Quote the material below word for word, beginning at the line containing "coordinates (787, 586)." and continuing through the line containing "coordinates (1000, 669).".

────────────────────

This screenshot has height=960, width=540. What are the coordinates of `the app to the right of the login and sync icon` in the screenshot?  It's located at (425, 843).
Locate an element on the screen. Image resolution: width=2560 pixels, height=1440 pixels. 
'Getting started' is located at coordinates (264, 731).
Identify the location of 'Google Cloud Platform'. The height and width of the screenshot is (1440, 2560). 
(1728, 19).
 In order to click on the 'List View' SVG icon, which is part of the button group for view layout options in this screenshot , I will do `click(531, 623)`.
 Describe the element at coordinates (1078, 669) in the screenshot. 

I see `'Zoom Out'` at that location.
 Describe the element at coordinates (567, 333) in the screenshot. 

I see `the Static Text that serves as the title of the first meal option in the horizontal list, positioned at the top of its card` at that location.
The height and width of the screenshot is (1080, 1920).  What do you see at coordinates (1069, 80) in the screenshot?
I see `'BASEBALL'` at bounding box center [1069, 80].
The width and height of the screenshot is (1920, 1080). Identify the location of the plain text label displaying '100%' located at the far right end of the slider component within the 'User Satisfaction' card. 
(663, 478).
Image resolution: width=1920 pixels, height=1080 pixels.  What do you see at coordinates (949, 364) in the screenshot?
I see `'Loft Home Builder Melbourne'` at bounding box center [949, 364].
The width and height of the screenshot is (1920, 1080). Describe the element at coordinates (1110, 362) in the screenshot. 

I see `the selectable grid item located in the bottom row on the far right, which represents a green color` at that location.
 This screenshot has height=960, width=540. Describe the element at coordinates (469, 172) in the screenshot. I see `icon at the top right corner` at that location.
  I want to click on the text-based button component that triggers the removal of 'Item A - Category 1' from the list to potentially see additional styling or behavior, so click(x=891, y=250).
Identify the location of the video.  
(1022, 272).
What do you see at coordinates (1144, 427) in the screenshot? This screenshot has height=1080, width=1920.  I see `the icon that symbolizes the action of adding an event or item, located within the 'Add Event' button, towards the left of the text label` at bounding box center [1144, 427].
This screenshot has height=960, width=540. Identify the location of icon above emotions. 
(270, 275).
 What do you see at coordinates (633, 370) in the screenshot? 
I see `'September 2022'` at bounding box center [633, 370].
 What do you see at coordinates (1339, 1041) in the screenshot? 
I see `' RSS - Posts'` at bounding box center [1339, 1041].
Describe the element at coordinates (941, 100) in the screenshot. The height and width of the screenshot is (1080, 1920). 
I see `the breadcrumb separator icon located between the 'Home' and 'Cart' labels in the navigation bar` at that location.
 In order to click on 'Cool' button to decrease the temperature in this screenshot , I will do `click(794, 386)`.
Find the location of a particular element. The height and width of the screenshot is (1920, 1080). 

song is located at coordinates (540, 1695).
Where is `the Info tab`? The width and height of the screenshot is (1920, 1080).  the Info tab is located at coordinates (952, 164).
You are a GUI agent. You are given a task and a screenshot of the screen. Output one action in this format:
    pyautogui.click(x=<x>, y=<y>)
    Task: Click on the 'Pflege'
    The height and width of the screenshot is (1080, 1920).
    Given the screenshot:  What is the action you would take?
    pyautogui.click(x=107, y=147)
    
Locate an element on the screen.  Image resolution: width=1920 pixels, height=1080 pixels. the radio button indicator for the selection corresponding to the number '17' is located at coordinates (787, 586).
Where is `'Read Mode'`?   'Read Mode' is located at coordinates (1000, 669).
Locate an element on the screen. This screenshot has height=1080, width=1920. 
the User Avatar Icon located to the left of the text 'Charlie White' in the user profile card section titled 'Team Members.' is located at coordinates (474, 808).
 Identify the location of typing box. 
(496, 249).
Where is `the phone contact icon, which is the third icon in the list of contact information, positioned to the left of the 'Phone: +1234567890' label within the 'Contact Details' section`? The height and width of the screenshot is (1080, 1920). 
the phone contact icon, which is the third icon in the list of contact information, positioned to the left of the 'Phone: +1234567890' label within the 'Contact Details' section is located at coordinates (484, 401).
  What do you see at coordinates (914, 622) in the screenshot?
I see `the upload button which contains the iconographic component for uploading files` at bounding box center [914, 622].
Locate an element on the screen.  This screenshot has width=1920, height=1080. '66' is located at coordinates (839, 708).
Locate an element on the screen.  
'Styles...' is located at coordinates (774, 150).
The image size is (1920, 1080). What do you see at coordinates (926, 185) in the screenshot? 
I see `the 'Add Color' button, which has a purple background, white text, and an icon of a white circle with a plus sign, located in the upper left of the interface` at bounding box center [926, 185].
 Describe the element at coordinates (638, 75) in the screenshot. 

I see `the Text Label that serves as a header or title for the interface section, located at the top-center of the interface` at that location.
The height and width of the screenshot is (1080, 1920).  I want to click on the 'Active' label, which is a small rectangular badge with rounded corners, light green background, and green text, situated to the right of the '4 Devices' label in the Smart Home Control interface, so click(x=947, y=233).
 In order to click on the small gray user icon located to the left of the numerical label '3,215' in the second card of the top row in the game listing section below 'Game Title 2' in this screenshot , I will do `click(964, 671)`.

────────────────────

### EXERCISE RESULT
Locate an element on the screen.  Image resolution: width=1920 pixels, height=1080 pixels. the radio button indicator for the selection corresponding to the number '17' is located at coordinates (787, 586).
Where is `'Read Mode'`?   'Read Mode' is located at coordinates (1000, 669).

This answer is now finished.